The House passed a farm bill on Thursday, April 30, clearing the measure 220-200 after the legislation had mostly been kept alive on extension since 2023. The vote advanced a broad package that funds crop insurance subsidies, SNAP and conservation programs, but it left one of the most politically charged farm-state fights for later: year-round E15 ethanol blends.
Republican leaders said they will hold a separate vote on year-round E15 use when Congress returns from recess in mid-May, a delay that drew sharp criticism from Minnesota Rep. Angie Craig. "We could expand our domestic markets in this country today," she said, before adding, "But we’re going to take [the proposal] away and, ‘Oh, we’ll come back in two more weeks.’"

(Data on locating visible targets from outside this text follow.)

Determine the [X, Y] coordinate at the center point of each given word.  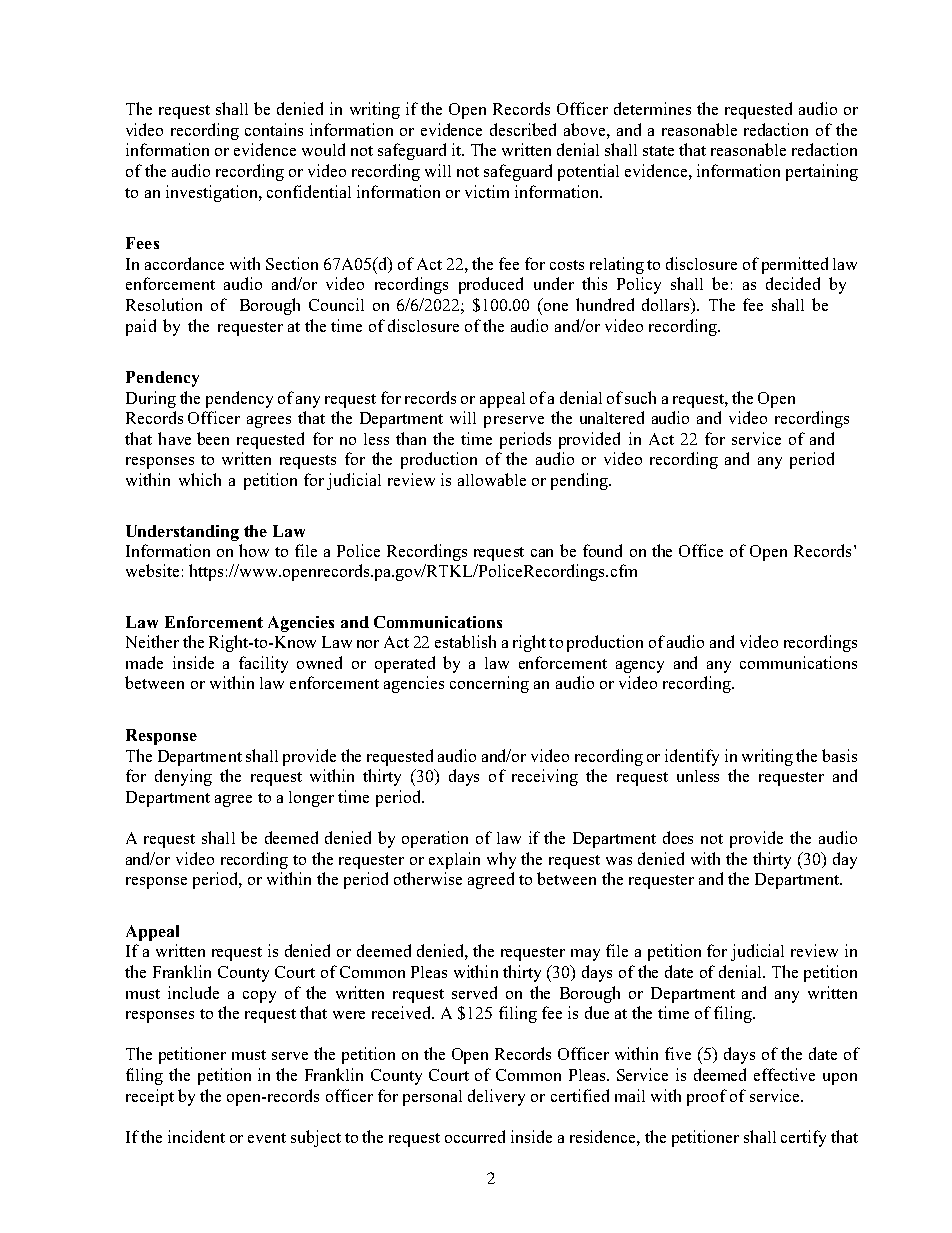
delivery [496, 1097]
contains [274, 129]
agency [640, 667]
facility [263, 664]
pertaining [822, 172]
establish [465, 641]
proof [707, 1097]
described [523, 129]
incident [196, 1136]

The bill provides $1.4 billion in funding for the programs it covers, and it also strips text that would have made it harder for state regulators to label pesticides individually. It includes language that pre-empts a California law mandating larger crates for pigs in barns, a provision likely to face roadblocks in the Senate. The measure is also moving through Washington as the Trump administration has approved a waiver allowing higher ethanol blends for 2026.
The farm bill is normally approved every five years, but this one has been stretched through repeated extensions since 2023, turning a once-routine piece of farm policy into a bigger test of priorities. The E15 dispute sits at the center of that test because current law prohibits the higher blend in summer months, even as farm groups have pushed to make it available year-round. Minnesota already has a waiver allowing higher ethanol blends, while oil refineries, especially smaller and mid-sized facilities, have opposed broader use.
That split was visible in Minnesota’s eight-member House delegation, which broke along party lines on the bill. Craig said a January Farm Bureau report showed producers lost more than $50 billion over the last three crop years because of low commodity prices and high input costs, and GOP Rep. Brad Finstad described the current farm economy as facing "compounding challenges." House Agriculture Committee Chairman Glenn "GT" Thompson, meanwhile, said Craig was "pillorying the bill because it made good politics in her U.S. Senate campaign."
The immediate question is no longer whether the House will act. It has. The harder question is whether the separate E15 vote in mid-May can survive the same crosscurrents that shaped this bill: farm-state urgency, refinery opposition, state-by-state regulation and a Senate fight that could still undo parts of what the House just approved.